Biobanking strategy and sample preprocessing for integrative research in monoclonal gammopathies

Autoři	SEVCIKOVA Tereza GROWKOVA Katerina CHYRA Zuzana FILIPOVA Jana VRUBLOVA P. JELINEK Tomas KORISTEK Z. KRYUKOV F. KRYUKOVA Elena Vladimirovna HÁJEK Roman
Rok publikování	2017
Druh	Článek v odborném periodiku
Časopis / Zdroj	Journal of clinical pathology
Fakulta / Pracoviště MU	Lékařská fakulta
Citace
www	Full Text
Doi	http://dx.doi.org/10.1136/jclinpath-2017-204329
Klíčová slova	monoclonal gammopathies; MULTIPLE-MYELOMA; BONE-MARROW; PLASMA-CELLS; CRITERIA; DISEASE; RNA
Popis	Aims Some types of monoclonal gammopathies are typified by a very limited availability of aberrant cells.
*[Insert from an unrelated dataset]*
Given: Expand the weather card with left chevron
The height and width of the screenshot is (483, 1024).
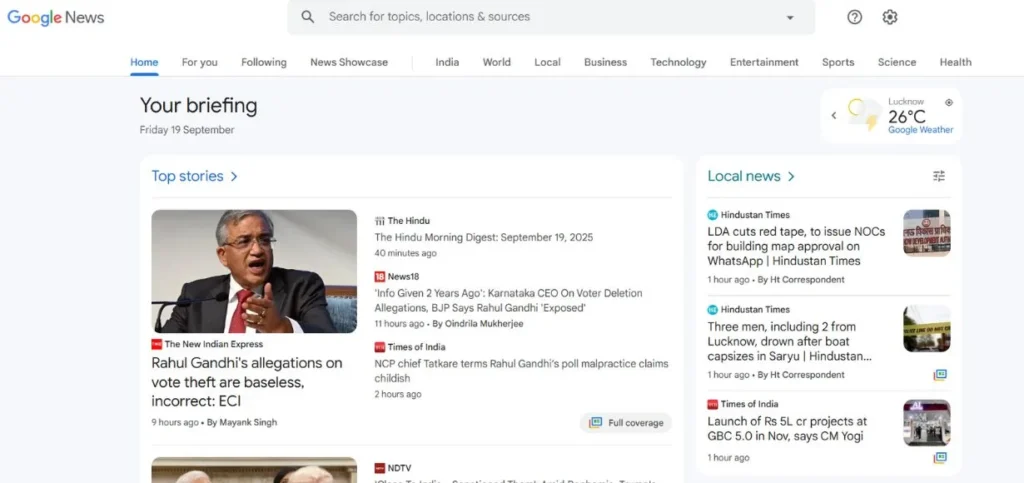Looking at the screenshot, I should point(834,116).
Modern research use high throughput technologies and an integrated approach for detailed characterisation of abnormal cells. This strategy requires relatively high amounts of starting material which cannot be obtained from every diagnosis without causing inconvenience to the patient. The aim of this methodological paper is to reflect our long experience with laboratory work and describe the best protocols for sample collection, sorting and further preprocessing in terms of the available number of cells and intended downstream application in monoclonal gammopathies research. Potential pitfalls are also discussed. Methods Comparison and optimisation of freezing and sorting protocols for plasma cells in monoclonal gammopathies, followed by testing of various nucleic acid isolation and amplification techniques to establish a guideline for sample processing in haemato-oncology research. Results We show the average numbers of aberrant cells that can be obtained from various monoclonal gammopathies (monoclonal gammopathy of undetermined significance/light chain amyloidosis/multiple myeloma (MM)/MM circulating plasma cells/minimal residual disease MM-10 123/22 846/305 501/68 641/4000 aberrant plasma cells of 48/30/10/16/37x106 bone marrow mononuclear cells) and the expected yield of nucleic acids provided from multiple isolation kits (DNA/RNA yield from 1 to 200x10(3) cells was 2.14-427/0.12-123 ng). Conclusions Tested kits for parallel isolation deliver outputs comparable with kits specialised for just one type of molecule. We also present our positive experience with the whole genome amplification method, which can serve as a very powerful tool to gain complex information from a very small cell population.